Print exactly, and only, the lines from the one that has "Screen dimensions: 749x353" through the end of the material below, with both ends included and the pictures omitted.

▸ DATA SHOWN:

=-=-=

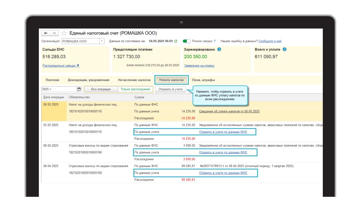Screen dimensions: 360x197
Task: Open the Заявление на отмену link
Action: (x=199, y=66)
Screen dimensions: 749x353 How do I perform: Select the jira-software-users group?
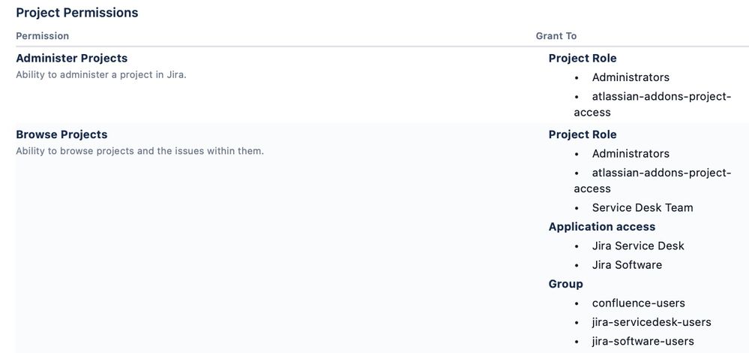[643, 342]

=-=-=

▸ ANSWER BELOW:
Screen dimensions: 749x353 How do I perform: Select the jira-software-users group?
[643, 342]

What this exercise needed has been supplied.